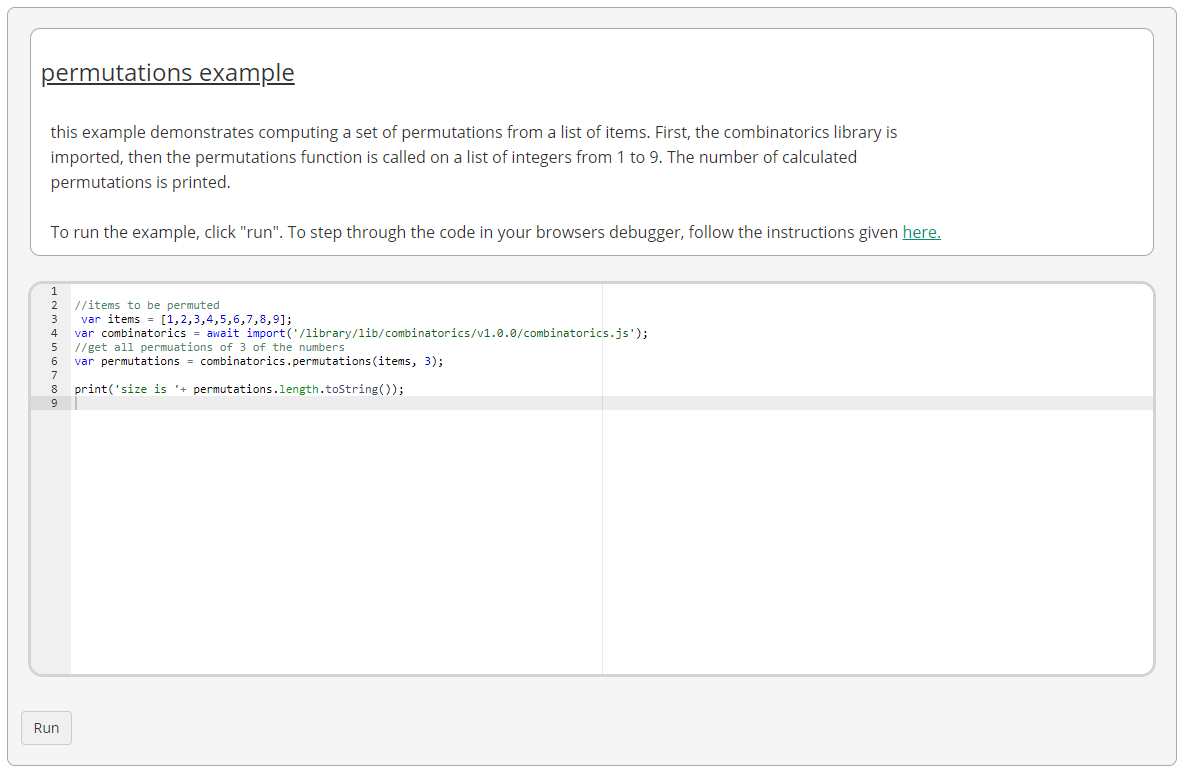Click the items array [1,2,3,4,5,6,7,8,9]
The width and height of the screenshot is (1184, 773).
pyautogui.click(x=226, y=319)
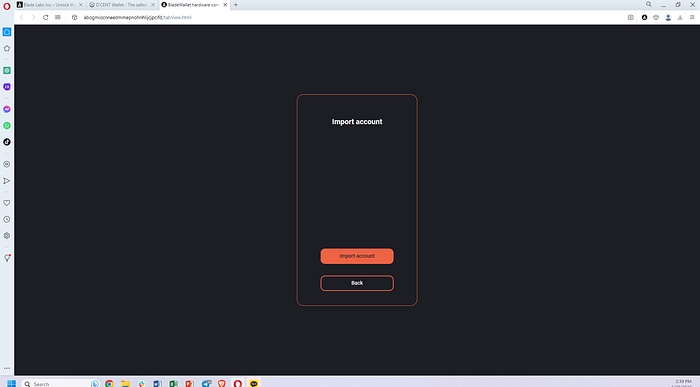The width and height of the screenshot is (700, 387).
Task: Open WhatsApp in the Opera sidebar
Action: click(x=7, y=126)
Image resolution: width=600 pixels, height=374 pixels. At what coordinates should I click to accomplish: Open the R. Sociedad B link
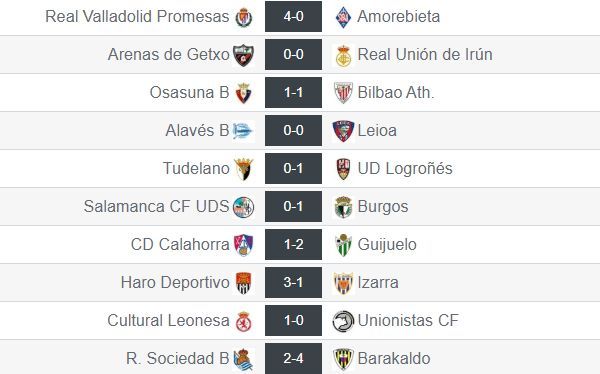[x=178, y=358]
◇ ◇ ◇
**DO THIS**
Reproduce the rows word for word, from the line containing "Image resolution: width=600" up to and including the last line of the rows, leaving out the pictures.

**RESPONSE FOR THIS EXERCISE**
Image resolution: width=600 pixels, height=374 pixels. At what coordinates should I click to accomplish: Open the R. Sociedad B link
[x=178, y=358]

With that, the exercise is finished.